Extracted data entries
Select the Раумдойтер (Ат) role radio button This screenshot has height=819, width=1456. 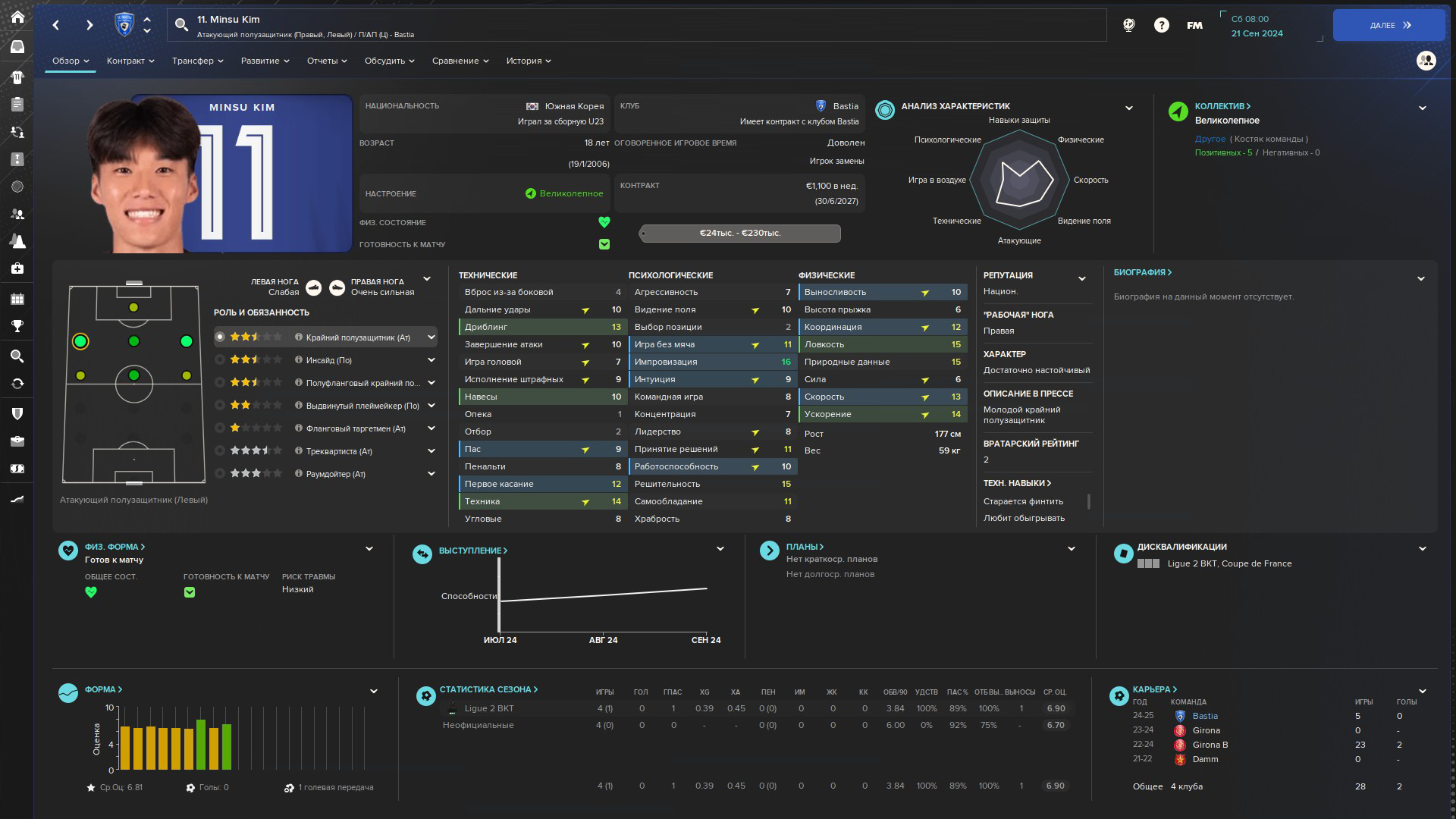pos(220,474)
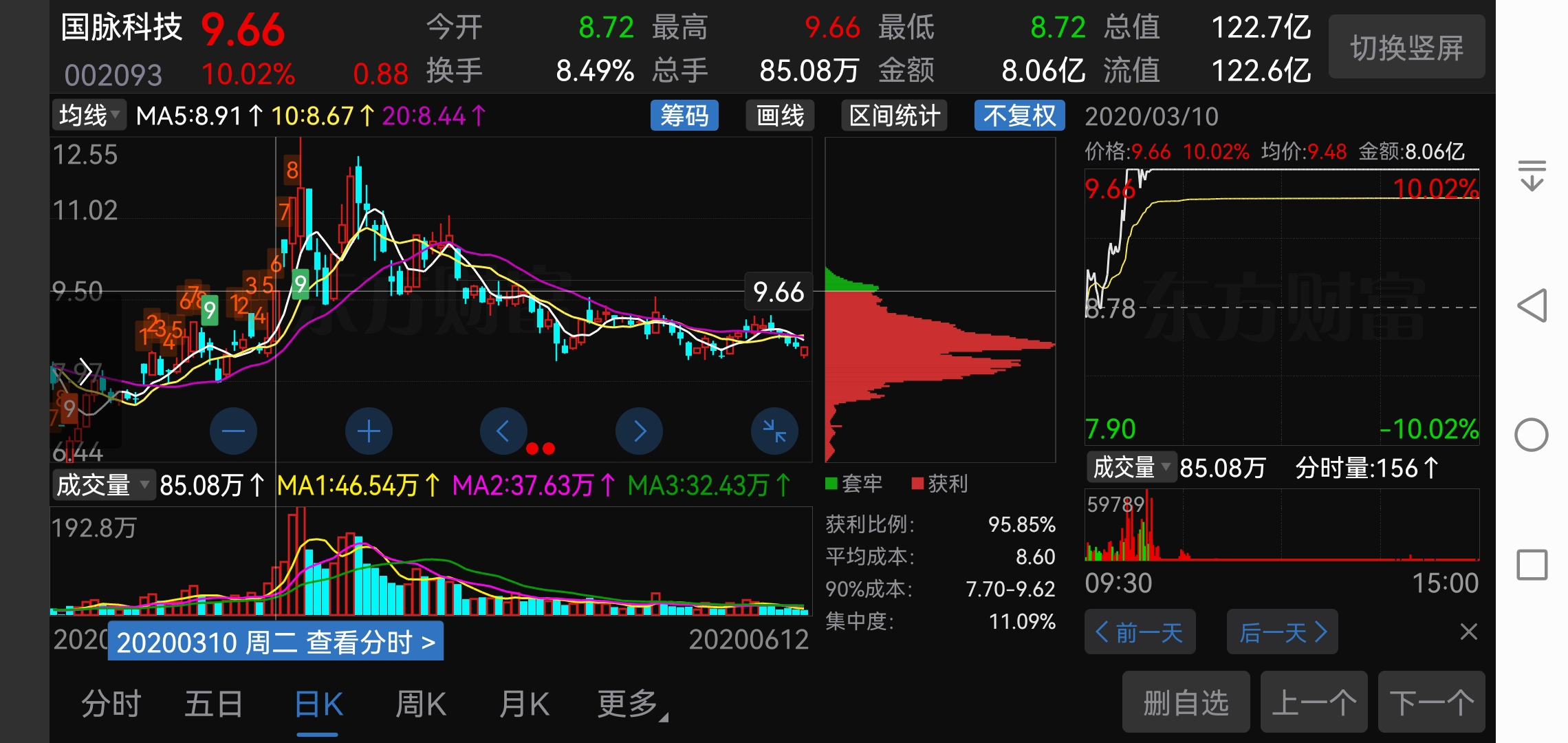Tap the Android back triangle icon
The height and width of the screenshot is (743, 1568).
tap(1532, 305)
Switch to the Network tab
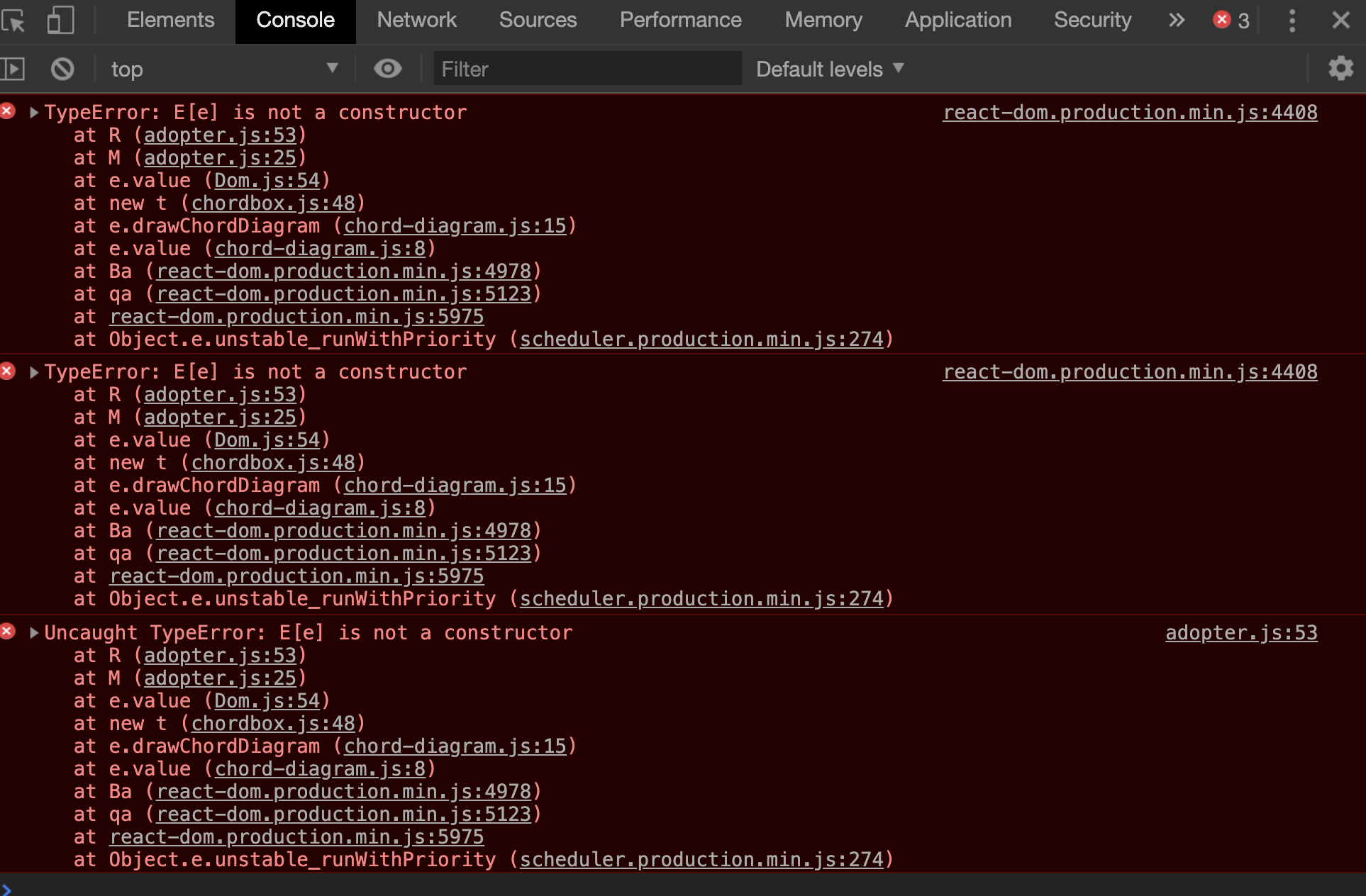The image size is (1366, 896). (416, 21)
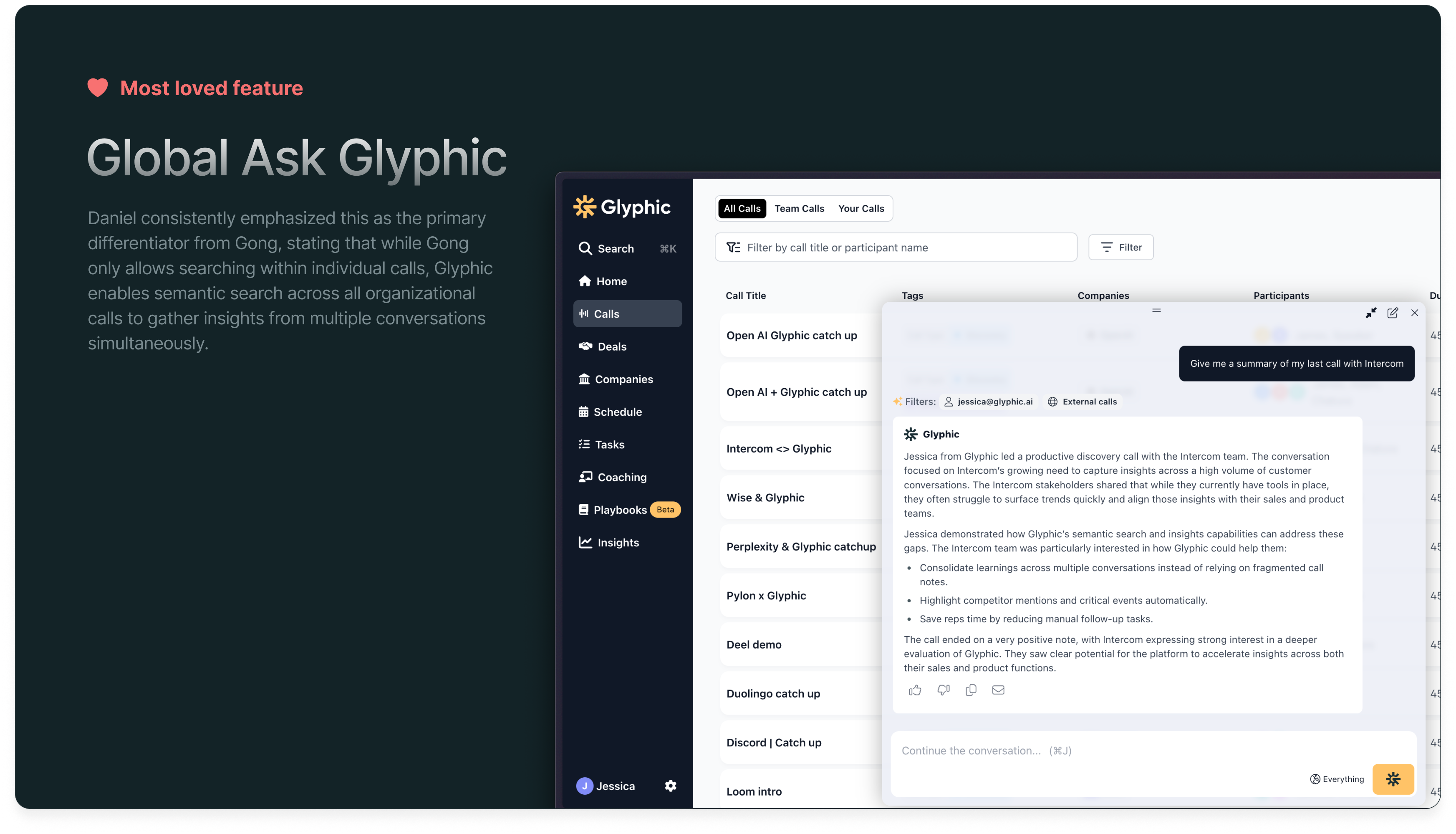Click the External calls filter chip
This screenshot has height=834, width=1456.
(x=1082, y=402)
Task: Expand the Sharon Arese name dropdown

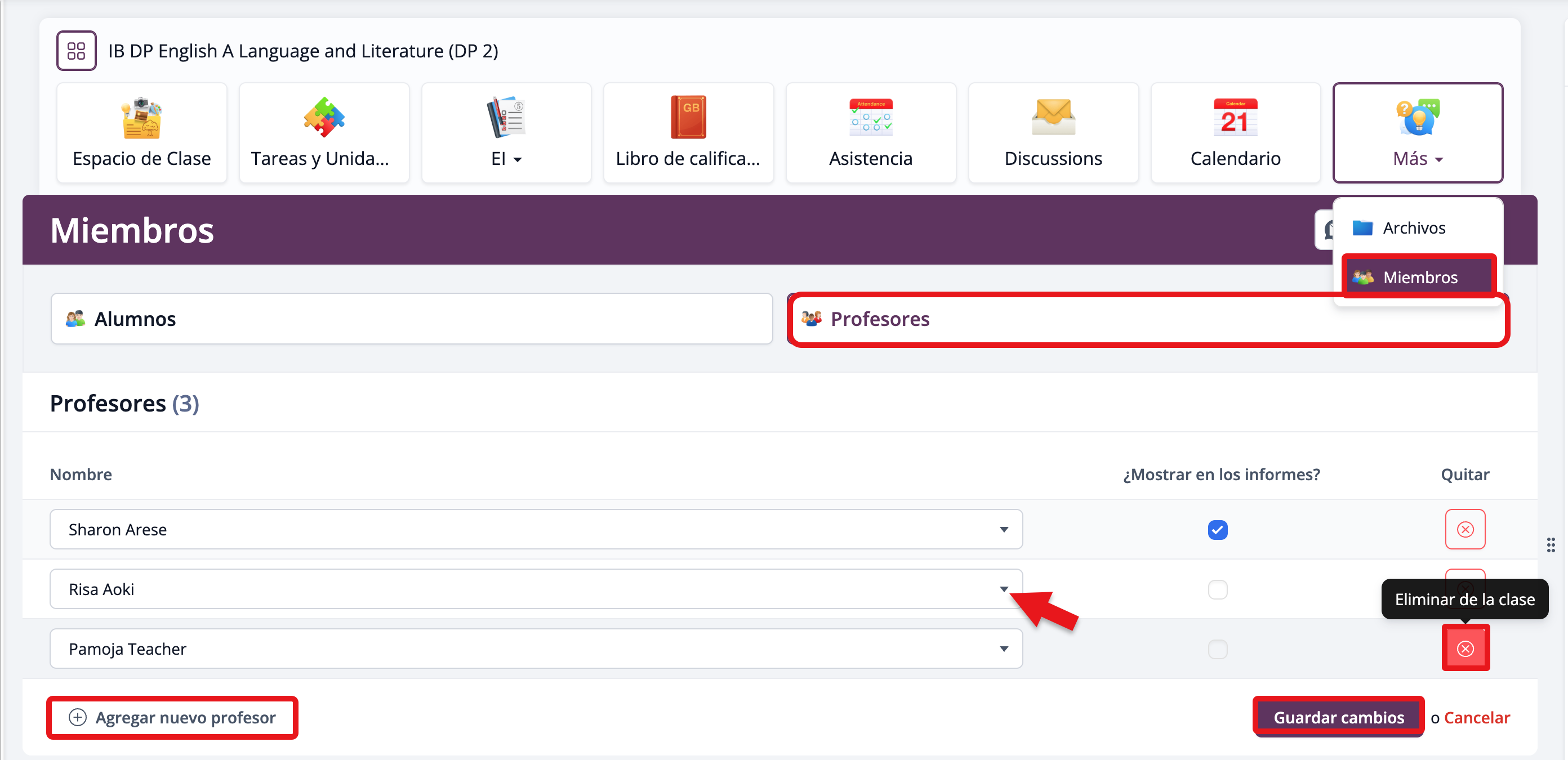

Required work
Please transcribe exactly the line containing "Switch to the Network tab" and every later line through the end of the records above, omitting pictures.

Exercise result
Switch to the Network tab
The image size is (1366, 896). (416, 21)
Click the External calls filter chip
This screenshot has height=834, width=1456.
(x=1082, y=402)
Task: Expand the Sharon Arese name dropdown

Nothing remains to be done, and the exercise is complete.